I am trying to find a visual way of proving that $$\frac{1}{1 \times 2} + \frac{1}{2 \times 3} + \frac{1}{3 \times 4} + \frac{1}{4 \times 5} + ... = 1$$
I am familiar with algebraic methods of proving this formulas (such as using a telescoping sum) - this is not what I am looking for.
I was thinkng about each term as representing the areas of rectangles (see image) but I am unsure about how to use this to prove the above result.
There exists a visual proof of this sum without the use of rectangles and areas. I saw this in Proofs Without Words. I give two explanations, first using coordinate geometry, second using similarity of right triangles.
Explanation using coordinate geometry :
Consider the lines intercepting the axes at $(n,0)$ and $(0,1)$ for $n=1,2,3,\ldots$
Equation of lines is $$\frac{x}{n}+\frac{y}{1}=1$$
They make an intercept of $1-\dfrac{1}{n}$ on $x=1$ line. Hence length of the colored segments is $$\left(1-\frac{1}{n+1}\right)-\left(1-\frac{1}{n}\right)=\frac{1}{n}-\frac{1}{n+1}=\frac{1}{n(n+1)}$$
which are the terms in our sum. As $n$ becomes arbitrarily large, these lines approach the horizontal $y=1$ line. Clearly the sum of colored segments tends to unity.
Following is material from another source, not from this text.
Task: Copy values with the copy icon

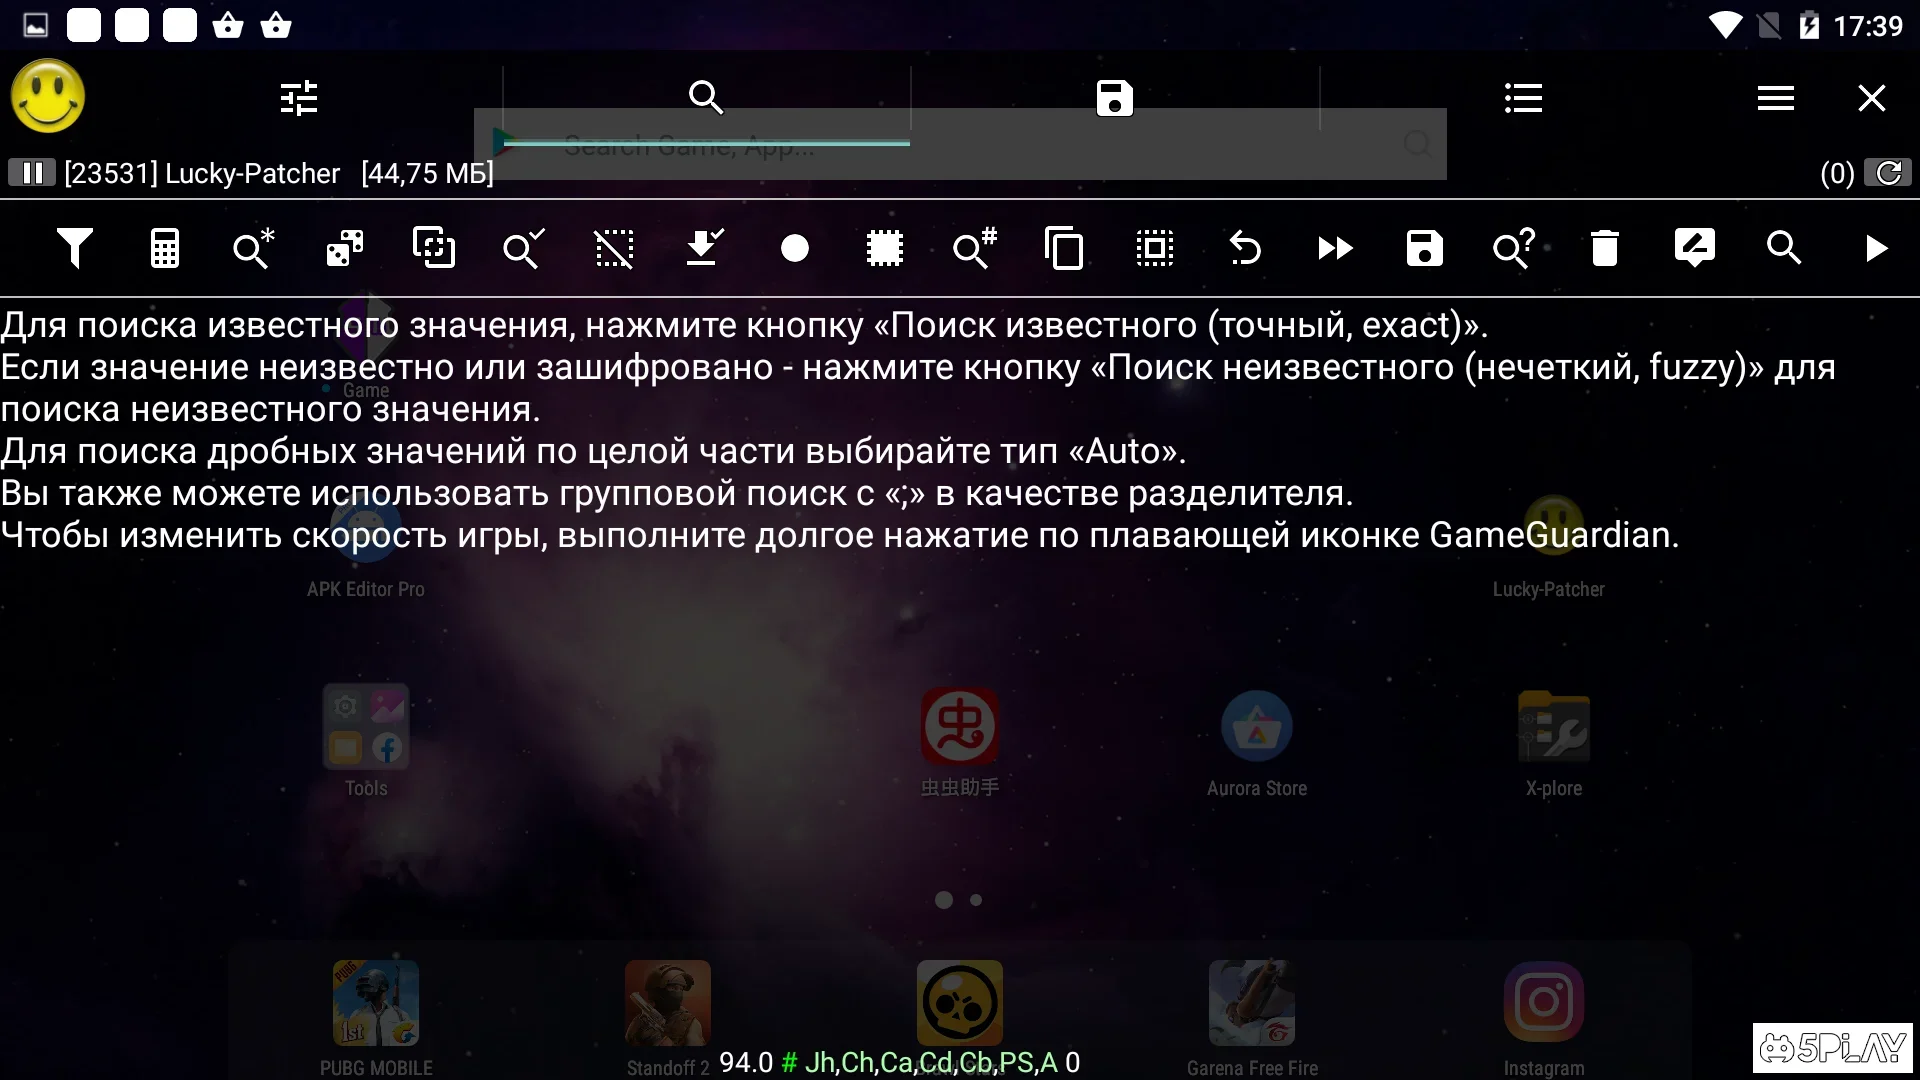Action: tap(1064, 248)
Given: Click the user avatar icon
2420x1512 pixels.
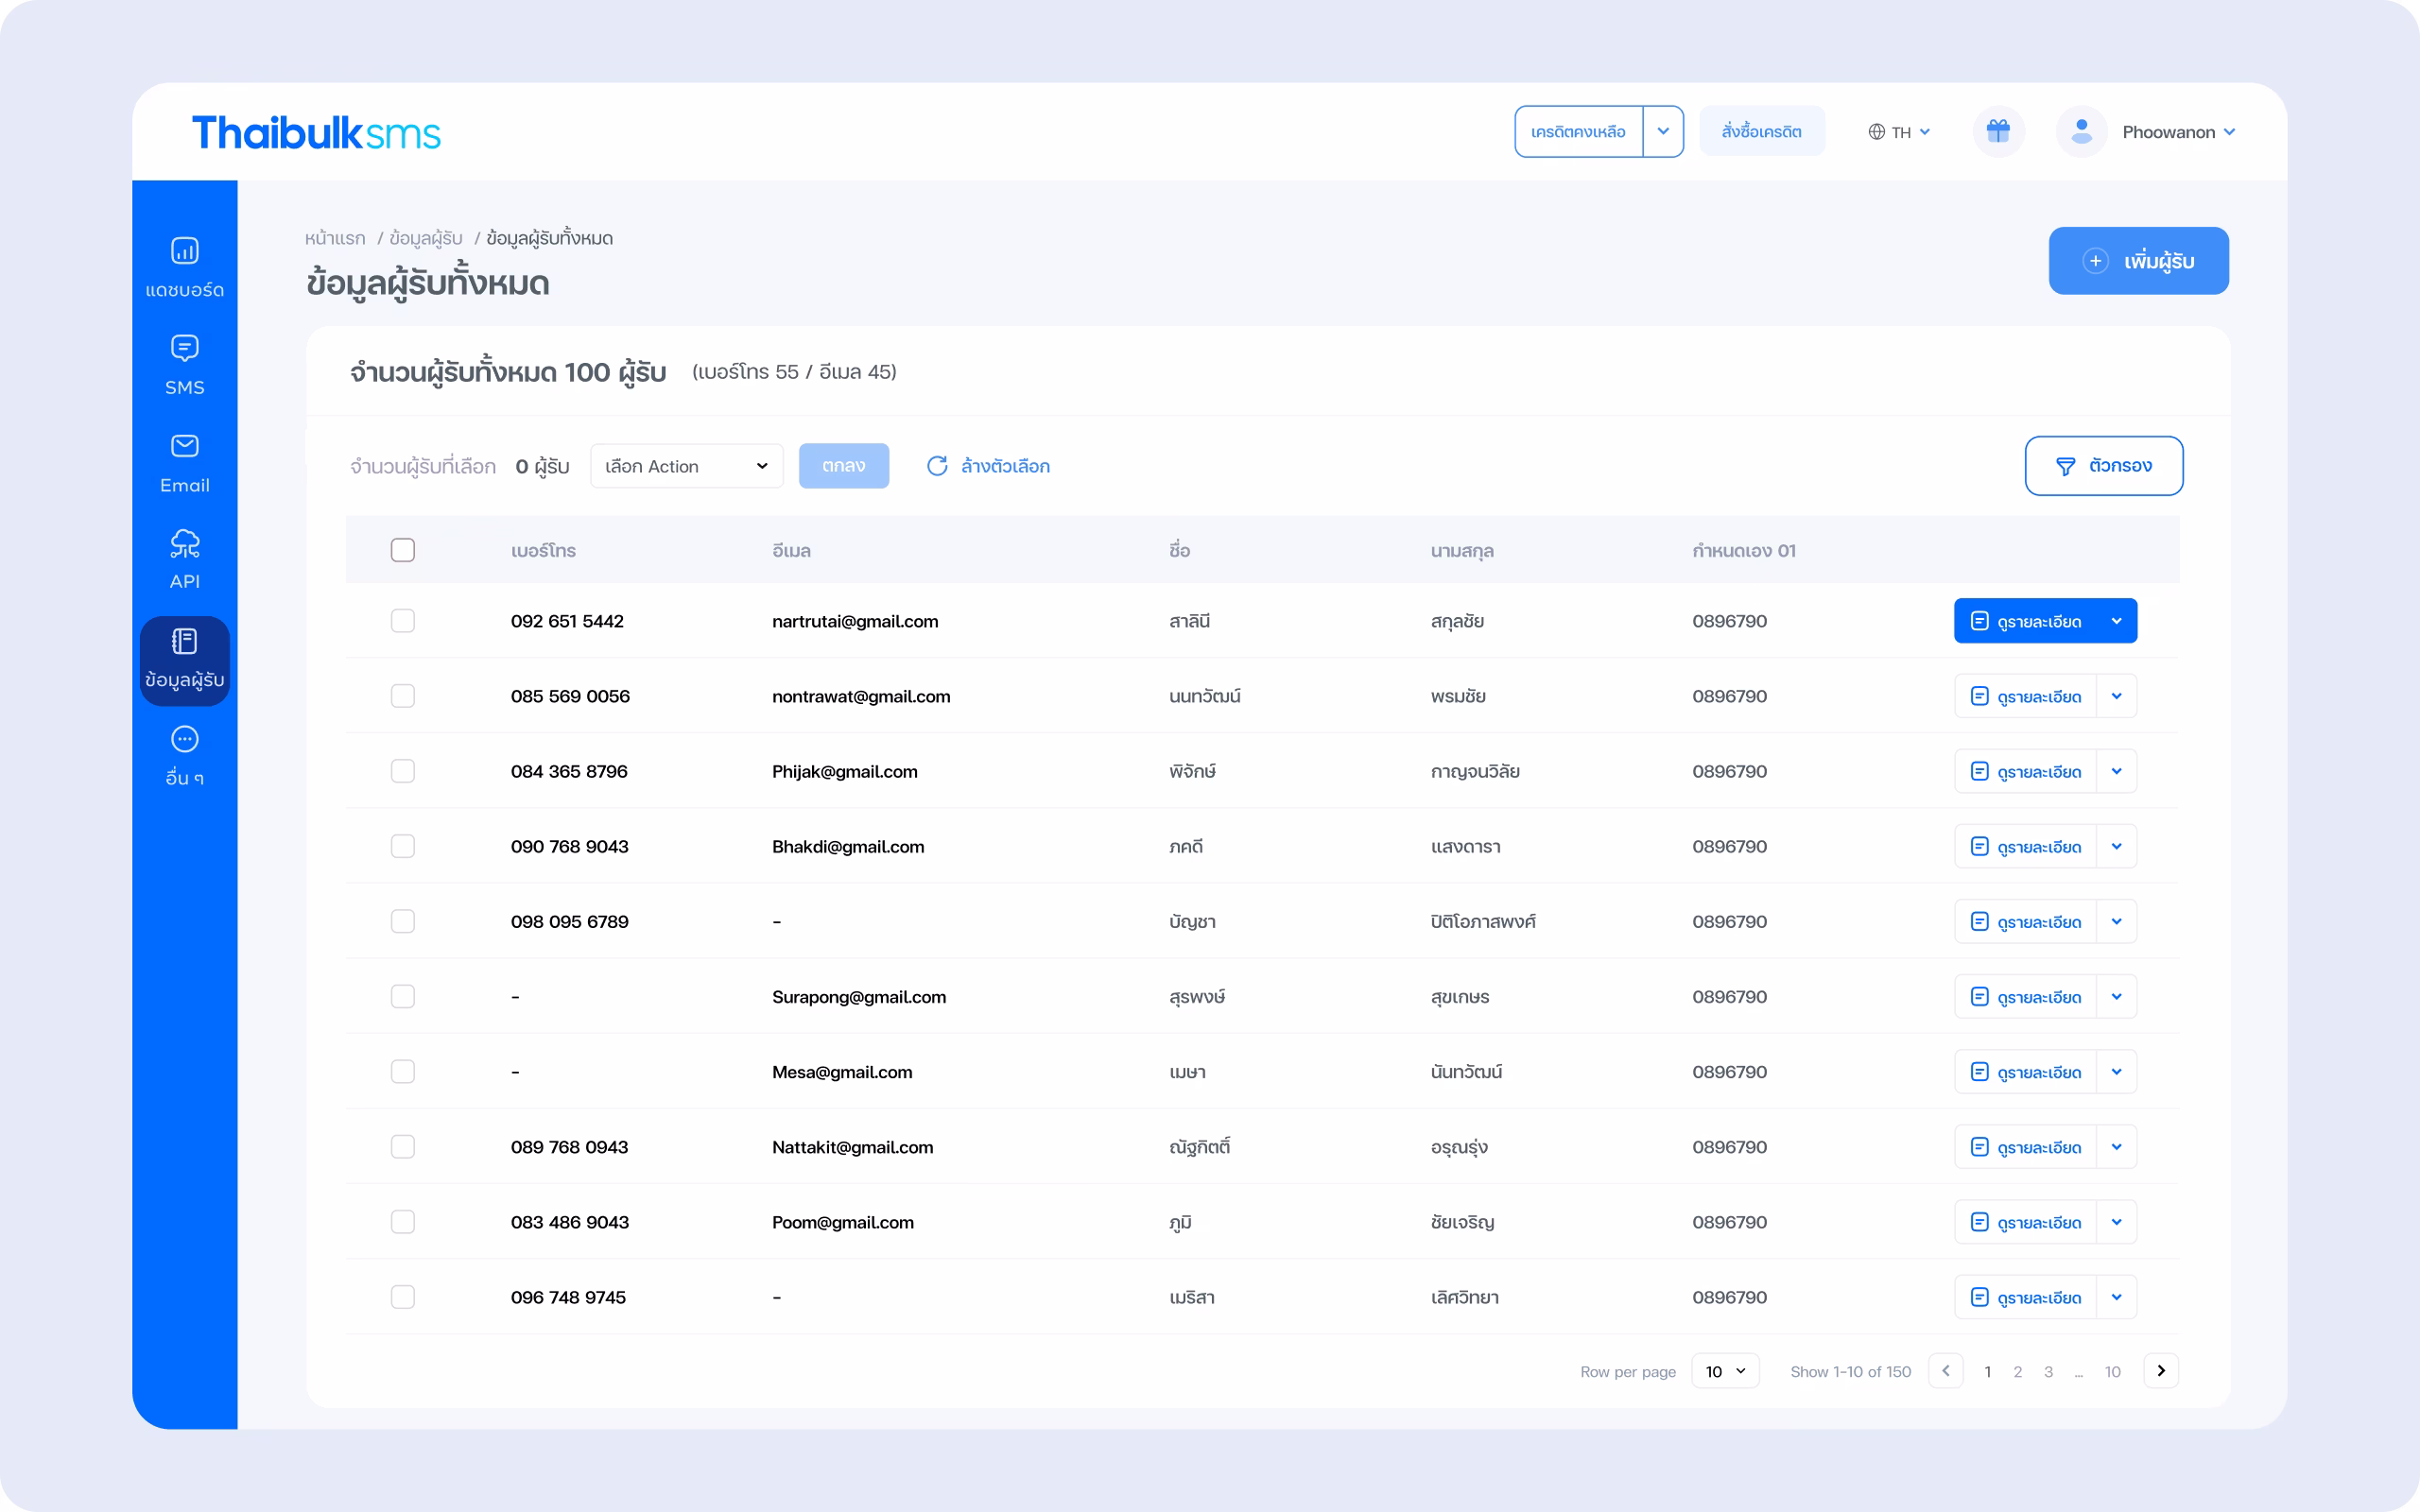Looking at the screenshot, I should point(2081,131).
Explanation using similarity of triangles :
We have right triangles with both sides on axes with legs $1$ and $n$. All the hypotenuse intersect with the colored vertical line to produce similar triangles with base $n-1$. Thus the similarity ratio is $\dfrac{n-1}{n}$ and the vertical leg is also of length $\dfrac{n-1}{n}\cdot 1=1-\dfrac{1}{n}$.
Same as above, each differently colored segment has length $\dfrac{1}{n(n+1)}$ and as number of triangles becomes arbitrarily large, our sum approaches value of $1$.